12. The method of claim 7, wherein the probe comprises a fragment of the promoter region of ARF, TIMP3, RAR-β2, NID2, AIM, CCND2, CCNA1 or CALCA genes.

13. The method of claim 1, further comprising a nucleic acid amplification step prior to the detection.

14. The method of claim 13, wherein the detecting comprises amplifying CpG-containing nucleic acids by means of CpG-specific oligonucleotide primers, wherein the oligonucleotide primers distinguish between modified methylated and non-methylated nucleic acid, and detecting the methylated CpG-containing promoter region based on the presence or absence of amplification products produced in the amplifying step.

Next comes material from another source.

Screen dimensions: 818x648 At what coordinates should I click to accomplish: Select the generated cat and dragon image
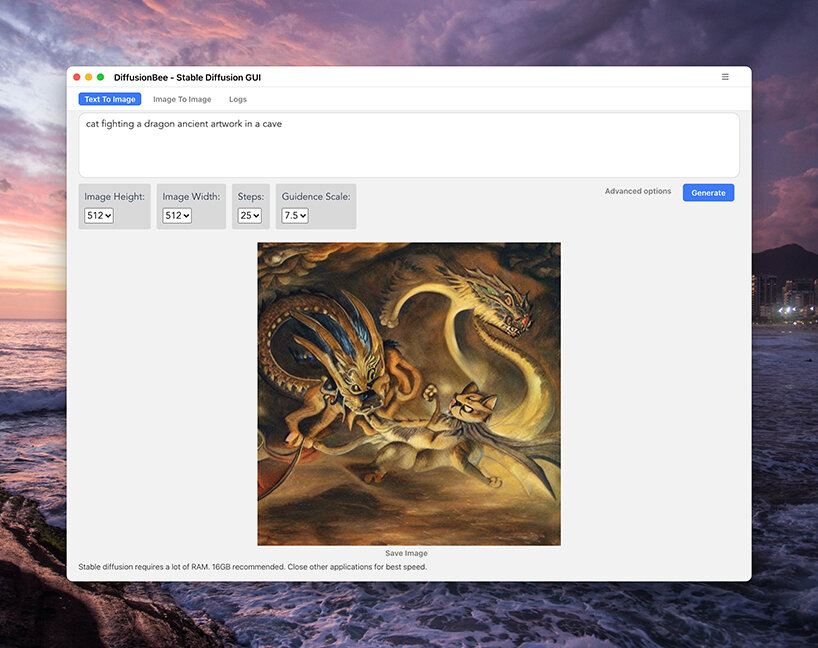pyautogui.click(x=408, y=393)
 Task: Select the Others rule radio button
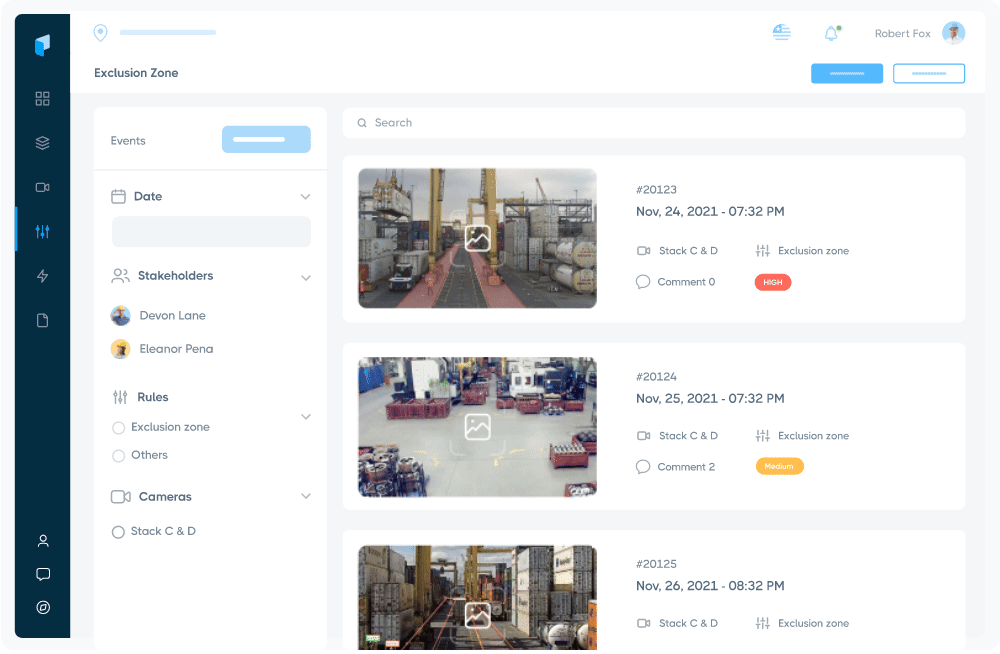[118, 455]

15. A method for monitoring the effectiveness of a therapeutic regimen based on recurrence in a subject having a urothelial cell proliferative disorder associated with CCND2, CCNA1 or CALCA promoter hypermethylation comprising:

contacting the subject's nucleic acid sample with a reagent which detects CCND2, CCNA1 or CALCA, wherein the reagent detects methylation state of the regulatory region of CCND2, CCNA1 or CALCA, wherein the regulatory region is the promoter,

contacting the subject's nucleic acid sample with reagents which detect the CCND2, CCNA1 or CALCA RNA level in the sample, wherein a reduction of hypermethylation of the promoter of CCND2, CCNA1 or CALCA DNA, as compared to prior to treatment, or increased levels of CCND2, CCNA1 or CALCA RNA, as compared with the level of CCND2, CCNA1 or CALCA RNA prior to treatment, is indicative of effectiveness of a therapeutic regimen for treatment of urothelial cell proliferative disorder in the subject.

16. The method of claim 15, wherein the therapeutic regimen is chemotherapy.

17. The method of claim 16, wherein the chemotherapy is paclitaxel.

18. A method of treating a urothelial cell proliferative disorder associated with hypermethylation within the promoter region of the genes CCND2, CCNA1 or CALCA in a subject comprising:

contacting a CCND2, CCNA1 or CALCA containing nucleic acid sequence in the subject with an agent that reduces methylation of or demethylates the promoter region of CCND2, CCNA1 or CALCA , wherein the promoter region is hypermethylated as compared with a subject not having a urothelial cell proliferative disorder, thereby increasing expression of the CCND2, CCNA1 or CALCA gene and ameliorating the symptoms associated with the disorder.

19. The method of claim 18, wherein the subject is treated with a therapeutic regimen comprising administration of one or more chemotherapeutic agents.

20. The method of claim 18, wherein the chemotherapeutic agent is administered in combination with a demethylating agent.

21. The method of claim 20, wherein the demethylating agent is 5-azacytidine, 5-aza-2-deoxycytidine or zebularine.

22. The method of claim 20, further comprising administering a histone deacetylase inhibitor.

23. The method of claim 22, wherein in the histone deacetylase inhibitor is Trichostatin A.

24. The method of claim 15, wherein the disorder is LGPUCC.

25. The method of claim 1, wherein detection is for the recurrence of UCC.

26. The method of claim 1, wherein detection is performed using a microarray or other solid support.